• **Consigne 1**: Recopiez fidèlement le passage du texte sur le groupe de rap La Rumeur qui va de « Le rap tranchant » à « toujours un lendemain. ».
• **Consigne 2**: Reprenez le texte sur le groupe de rap La Rumeur à la suite de sa dernière phrase et poursuivez-le.

• **Extrait du texte**:
Le rap tranchant de La Rumeur
Publié le 18 Juin 2020
Le rap reste un style de musique qui a permis de rendre visible les violences policières et le racisme. Des textes ancrés dans le vécu permettent d'incarner les problèmes sociaux. Hamé et Ekoué, du groupe La Rumeur, proposent des textes de rap métaphoriques et percutants. Ce sont des fils d’immigrés qui s’attachent à faire raisonner la colère des quartiers populaires.
Leur dernier film, Les Derniers parisiens, a contribué à accroître leur renommé. Mais c’est surtout Sarkozy qui a permis au groupe de sortir de la confidentialité. Le ministre de l’Intérieur de l’époque les a traîné devant le tribunal pour un texte qui dénonce les crimes de la police. Hamé et Ekoué reviennent sur leur parcours musical et politique dans le livre Il y a toujours un lendemain.

• **Données fournies**:
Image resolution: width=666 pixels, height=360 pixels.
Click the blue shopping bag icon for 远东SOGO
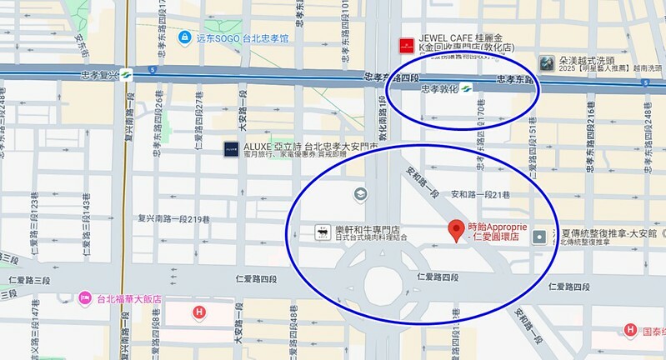tap(184, 38)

• **Réponse 1**:
Le rap tranchant de La Rumeur
Publié le 18 Juin 2020
Le rap reste un style de musique qui a permis de rendre visible les violences policières et le racisme. Des textes ancrés dans le vécu permettent d'incarner les problèmes sociaux. Hamé et Ekoué, du groupe La Rumeur, proposent des textes de rap métaphoriques et percutants. Ce sont des fils d’immigrés qui s’attachent à faire raisonner la colère des quartiers populaires.
Leur dernier film, Les Derniers parisiens, a contribué à accroître leur renommé. Mais c’est surtout Sarkozy qui a permis au groupe de sortir de la confidentialité. Le ministre de l’Intérieur de l’époque les a traîné devant le tribunal pour un texte qui dénonce les crimes de la police. Hamé et Ekoué reviennent sur leur parcours musical et politique dans le livre Il y a toujours un lendemain.

• **Réponse 2**:
Hamé a grandit à Perpignan. C’est le fils d’un Algérien arrivé en 1952. « C’est l’année du procès Dominici et de Diên Biên Phu, c’est le temps d’une justice défaillante et d’un écroulement colonial », rappelle Hamé. Ce berger arrive en France à l’âge de 21 ans. Il passe d’un monde rural à la découverte de la ville occidentale, et de ses injustices. « Il est passé des moutons à la télé HD. Il a débuté pieds nus pour arriver dans le monde de Google Maps. Il a vu les ratonnades, les injustices, l’hiver, la dureté des hommes. Il a vu les usines aussi. Il les a fuies », décrit Hamé. L’ancien paysan préfère s’occuper d’un cheval de trait pour une maigre rétribution.
En Algérie, le conflit s’envenime. « Le seul dialogue, c’est la guerre », affirme François Mitterrand, ministre du gouvernement de Guy Mollet. Le père d’Hamé n’est pas un militant et ne fréquente pas les manifestations. Mais il soutient le Front de libération nationale (FLN) et la lutte pour l’indépendance. C’est le symbole d’une Algérie qui a brisé ses chaînes.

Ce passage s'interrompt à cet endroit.